Excerpt provided:
Sometimes you need to read something in black and white to believe it. That may explain why the stock market sold off sharply on Wednesday afternoon in reaction to the minutes of December’s Federal Open Market Committee meeting. They suggested the Federal Reserve could begin to let its balance sheet shrink sooner than market participants apparently had anticipated.
That investors were surprised is somewhat surprising. Speeches from senior central bank officials such Fed Gov. Christopher Waller had suggested the Fed should begin to shrink its $9 trillion balance sheet “much sooner and faster” than it had in 2014.
The Fed’s purchases of securities add liquidity to the financial system, and vice versa. The central bank is continuing to buy Treasury and agency mortgage-backed securities, albeit at a slower pace, and should wind up its bond buying around March.
Once that’s done, the Fed is anticipated to begin raising its federal-funds target, with the futures market pricing in a one-quarter-point hike on March 16, according to the CME FedWatch site.
This process would only begin to remove some of the massive monetary accommodation provided beginning in March 2020 during the worst of the economic and financial crisis caused by Covid-19. Meanwhile, the economy has largely recovered, notably the labor market, with a record number of people quitting jobs in November and the private sector adding over 800,000 jobs in December.

Supplied information:
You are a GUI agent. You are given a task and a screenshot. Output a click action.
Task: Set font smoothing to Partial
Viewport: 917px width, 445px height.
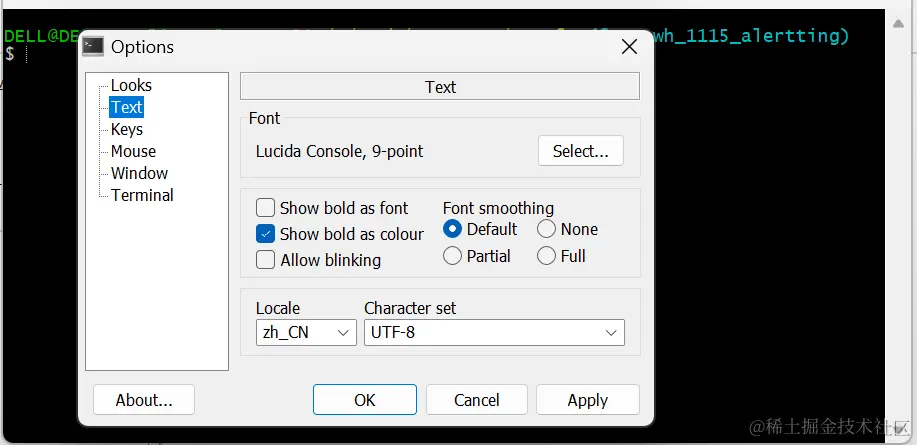click(452, 256)

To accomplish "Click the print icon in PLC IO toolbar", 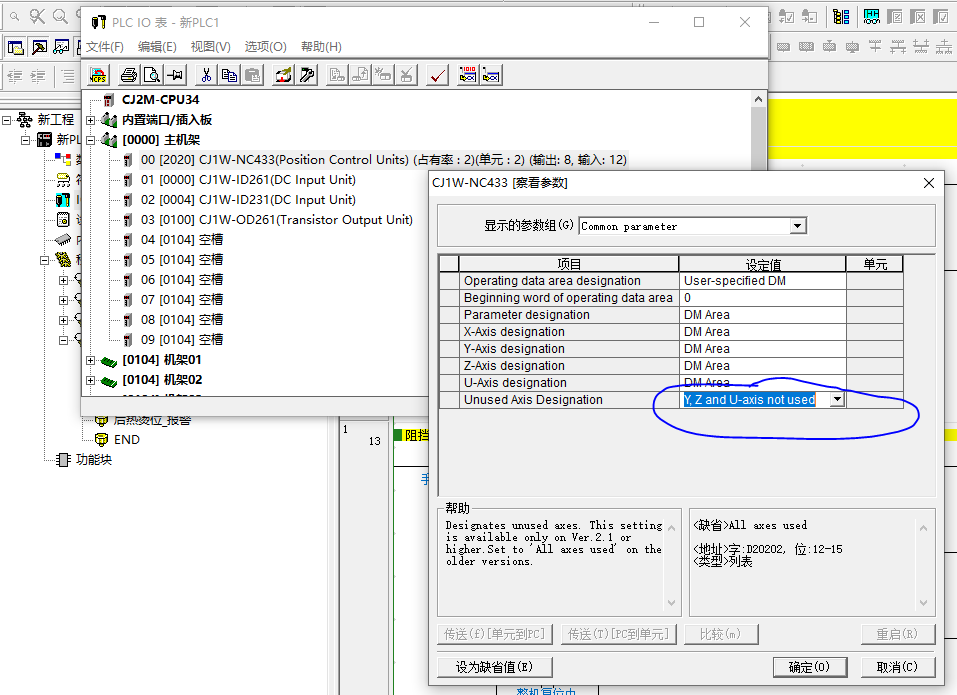I will (129, 75).
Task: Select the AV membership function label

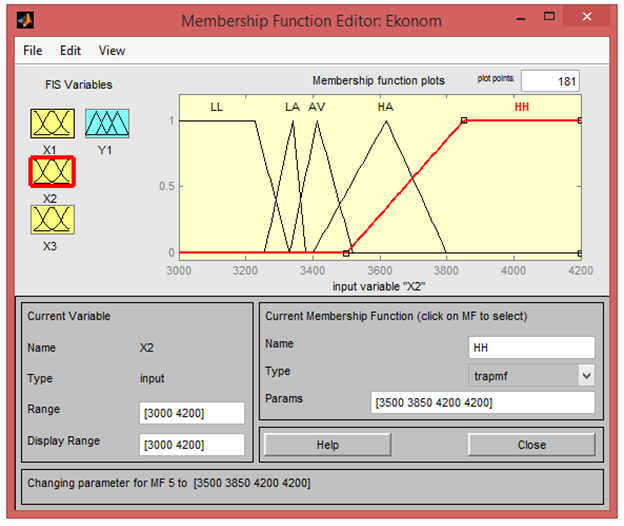Action: (x=317, y=106)
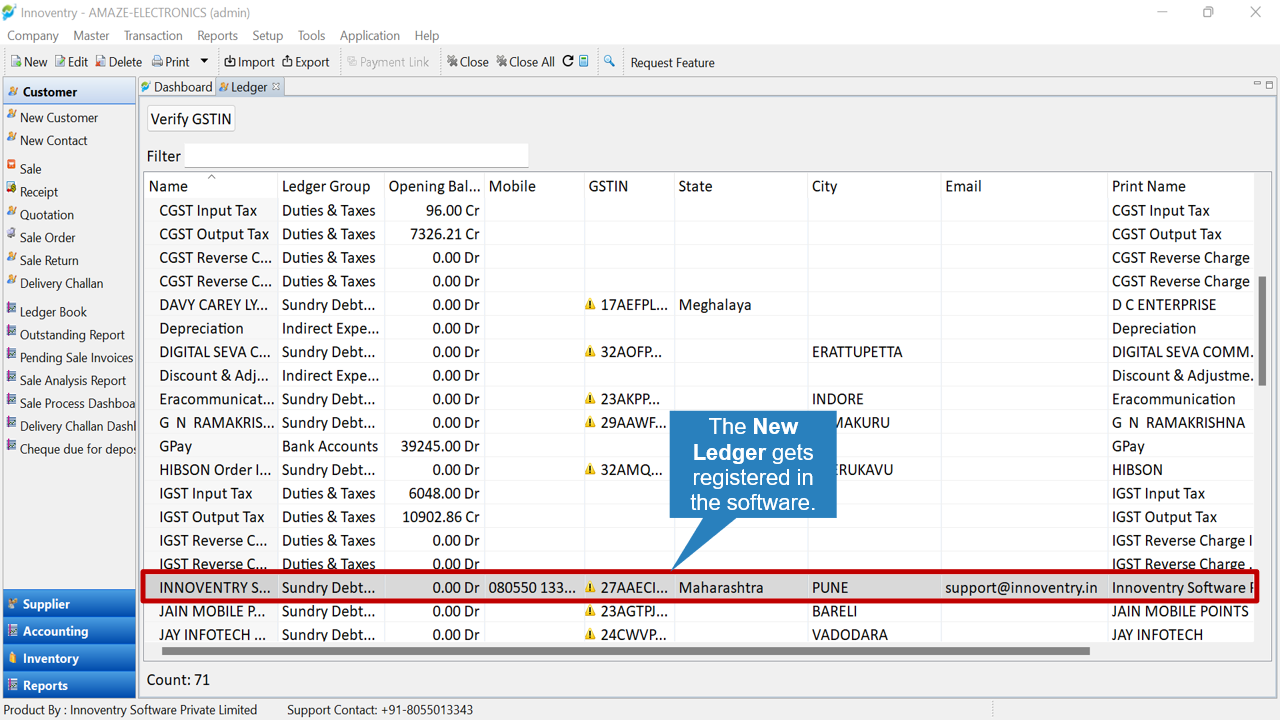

Required actions:
(a) In the Federal Reserve passage, by roughly what month should the central bank wind up its bond buying?
(b) Rewrite the stretch of the Federal Reserve passage from "Sometimes you need" through "buying around March.", replacing "balance sheet" with "asset portfolio".

Numbered responses:
(a) Around March.

(b)
Sometimes you need to read something in black and white to believe it. That may explain why the stock market sold off sharply on Wednesday afternoon in reaction to the minutes of December’s Federal Open Market Committee meeting. They suggested the Federal Reserve could begin to let its asset portfolio shrink sooner than market participants apparently had anticipated.
That investors were surprised is somewhat surprising. Speeches from senior central bank officials such Fed Gov. Christopher Waller had suggested the Fed should begin to shrink its $9 trillion asset portfolio “much sooner and faster” than it had in 2014.
The Fed’s purchases of securities add liquidity to the financial system, and vice versa. The central bank is continuing to buy Treasury and agency mortgage-backed securities, albeit at a slower pace, and should wind up its bond buying around March.